Another factor influencing Palestinian resistance is the gloomy history of peace talks and the lack of international support. Negotiations with Israel have given us nothing but promises of autonomy over our impoverishment, while enforcing the will of the powerful and establishing illegalities, as the basis for a lasting settlement. The most glaring absence in this peace process was an honest peace broker. The United Nations has been unable to take steps to ensure the implementation of Palestinian rights. The world has offered not a single remedy for the numerous wounds the Palestinians have suffered; Washington repeatedly has used its veto in the Security Council to thwart the broad consensus calling for an international monitoring presence in the West Bank and Gaza.
The relentless denial of Palestinian rights without an effective verbal or actual international response has left us acutely aware that self-defense is our only hope. International law grants a people fighting an illegal occupation the right to use “all necessary means at their disposal” to end their occupation, and the occupied “are entitled to seek and receive support” (I quote here from several United Nations resolutions). Armed resistance was used in the American Revolution, the Afghan resistance against Russia (which the U.S. supported), the French resistance against the Nazis, and even in the Nazi concentration camps, or, more famously, in the Warsaw Ghetto.
Palestinian resistance arises out of a similarly oppressive situation. The degree of violent response varies from case to case—indeed; in many instances resistance is mainly nonviolent. Despite all the odds against them, people resiliently continue to live, study, pray and plant crops in occupied land. In a few cases, they actively resist and resort to violence. This violent resistance may be defensive (and, thus, to my mind, morally acceptable), such as the resistance of the Jenin refugee camp fighters as Israeli death machines approached; or it may take the form of unacceptable offensive acts, such as the bombing of Israeli civilians celebrating a Passover meal. In all cases, however, it is individual Palestinians who choose the form of resistance, and the choices they make should not characterize the entire nation. Also, as we have seen, both peaceful and violent resistance are met with sanctioned, deliberate state violence by the democratic and free Israeli government and its forces. The death of American peace activist Rachel Corrie is evidence enough of that. “Where is the Palestinian Gandhi?” some people wonder. Our Gandhis are either in prison, in exile or in graves. Nor do we have a population in the hundreds of millions. We are 3.3 million unarmed, defenseless individuals facing 6 million Israelis, virtually all of them soldiers or reservists. This is not industrial colonization; the Israelis are practicing ethnic cleansing to secure the land for Jews alone.

-=-=-=-=-

### REQUIRED WORK:
Carry on the passage about Palestinian resistance from its final sentence above.

### DATA EXTRACT:

-=-=-=-=-

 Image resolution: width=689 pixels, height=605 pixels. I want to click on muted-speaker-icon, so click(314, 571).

-=-=-=-=-

### EXPECTED ANSWER:
It is ironic that few of those who exhort Palestinians to emulate Gandhi question Zionism, the root cause of the Israeli occupation. In 1938, however, Gandhi himself questioned the premise of political Zionism. “My sympathy does not blind me to the requirements of justice,” he said. “The cry for the national home for the Jews does not much appeal to me. The sanction for it is sought in the Bible and in the tenacity with which the Jews have hankered after their return to Palestine. Why should they not, like other peoples of the earth, make that country their home where they are born and where they earn their livelihood?” Gandhi clearly rejected the idea of a Jewish state in the Promised Land by pointing out that the “Palestine of the Biblical conception is not a geographical tract.”
Violent resistance arises from an inhuman military occupation, one that levies punishment arbitrarily and without trial, denies the possibility of livelihood and systematically destroys the prospects of a future. The Palestinian people have not gone to another people’s homeland to kill or dispossess. Our ambition is not to blow ourselves up in order to terrify others. We are asking for what all other people rightfully have—a decent life in the land of our birth. What is most troubling about the criticism of our resistance is that it cares little for our suffering, our dispossession, and the violation of our most basic right. When we are murdered, these critics are unmoved. Our peaceful, everyday struggle to live a decent life makes no impression on them. When some of us succumb to retaliation and revenge, the outrage and condemnation is directed at us all. Israeli security is deemed more important than our right to a basic livelihood; Israeli children are seen as more human than ours; Israeli pain more unacceptable than ours. When we rebel against the inhuman conditions imposed upon us, our critics dismiss us as terrorists, enemies of human life and civilization.
But it is not to appease our critics that we must revisit our resistance. It is because we care about Palestinian morality and morale. International law and the historical precedent of many nations sanction the right of a people suffering from colonial oppression to take up arms in their freedom struggle. Why should it be different in the case of Palestinians? Is not the point of international law that it is universal? Americans claim life, liberty and the pursuit of happiness as their most fundamental human rights. It is fitting that the right to life should be mentioned first. After all, without the right to remain alive, to be safe from attack, to defend oneself against attack, the other rights become meaningless. Fundamental to that right is exercising the right of self-defense. We Palestinians continue to face a brutal occupation with exposed chests and empty hands. I believe in dialogue in the Israeli-Palestinian encounter, but negotiations should never be the only option; they must go hand-in-hand with resistance to the occupation. While the Israelis talk to us they continue to build settlements and hastily construct a wall that will further constrict and violate our rights. Why should we abandon our right to resist and remain living in the realm of the murderously absurd?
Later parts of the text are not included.